- Entre os dias 23 e 24 de maio, RDC e países vizinhos adotaram medidas mais restritivas para conter o Ebola, com foco na vigilância sanitária e restrições de deslocamento.
- A desinformação é apontada como agravante, com teorias conspiratórias impactando comportamentos de proteção e aceitação de informações oficiais.
- Uganda suspendeu voos para Kinshasa e interrompeu trajetos até Bunia; em Ituri houve aumento de tensão e ataques a instalações de saúde.
- Os números mais recentes indicam 904 casos suspeitos e 220 mortes suspeitas, sendo 101 casos confirmados e 10 mortes confirmadas no leste do país (Kivu do Norte, Kivu do Sul e Ituri).
- O diretor da Organização Mundial da Saúde, Tedros Adhanom Ghebreysus, está previsto para visitar a RDC e pediu ações imediatas dos países vizinhos diante da gravidade da epidemia.
O governo da República Democrática do Congo (RDC) e nações vizinhas adotaram medidas restritivas nos dias 23 e 24 de maio para conter o Ebola. Ações incluem suspensão de voos e restrições de circulação, diante de relatos de desinformação que agravam a crise, segundo especialistas ouvidos pela RFI.
Na prática, Uganda interrompeu voos para Kinshasa e bloqueou rotas entre a capital congolesa e Bunia, no nordeste. Em Bunia, reuniões com mais de 50 pessoas passaram a ser proibidas. Enquanto isso, a República Centro-Africana reforçou vigilância e entradas do seu território.
O grupo AFC/M23 indicou isolamento de 21 dias para viajantes vindo de Ituri, região também no nordeste da RDC. Em Ituri, equipes da Cruz Vermelha realizam desinfecção de hospitais para tentar reduzir transmissão, conforme registro fotográfico de 21 de maio.
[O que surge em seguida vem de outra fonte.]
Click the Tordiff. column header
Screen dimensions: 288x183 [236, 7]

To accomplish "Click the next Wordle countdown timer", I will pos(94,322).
Até o momento, a RDC registra 904 casos suspeitos e 220 mortes suspeitas. Desses, 101 casos estão confirmados, com 10 óbitos confirmados no leste do país, que inclui Kivu do Norte, Kivu do Sul e Ituri, epicentro da atual epidemia.
O governo afirma buscar reduzir riscos de propagação e ampliar a segurança sanitária de viajantes. Críticas surgem ao passo em que o tráfego regional é afetado: Uganda interrompeu voos para Kinshasa, enquanto ligações terrestres a cidades como Beni e Kisangani seguem ativas.
Teorias conspiratórias
Em Mongbwalu, Ituri, episódios de violência contra hospitais acenderam tensão no fim de semana, com a intervenção de forças de segurança. Especialistas apontam que crenças socioculturais e desinformação alimentam o comportamento de risco entre populações locais.
Annie Modi, militante ouvida pela RFI, destacou que ideias de que a doença não existe ou de que comunidades estão sendo isoladas para controle de terras ajudam a comprometer ações de proteção. Essas narrativas também citam rituais fúnebres e contatos com falecidos como fatores.
Modi ressaltou que conflitos e abusos anteriores, além de falhas de comunicação, alimentam a desconfiança. Ela defende maior participação comunitária na concepção de mensagens e ferramentas de sensibilização para reduzir a rejeição às informações oficiais.
Acompanhamento internacional
O diretor da Organização Mundial da Saúde (OMS), Tedros Adhanom Ghebreyesus, confirmou que a epidemia é extremamente grave e difícil de gerir. Ele pediu cooperação imediata de Estados vizinhos para conter a transmissão.
Durante reunião online organizada pela Africa CDC, Ghebreyesus informou que o atraso na detecção inicial complicou a resposta, que precisa ser intensificada rapidamente. Ele deve visitar a RDC nesta terça-feira, 26 de maio, para avaliação in loco.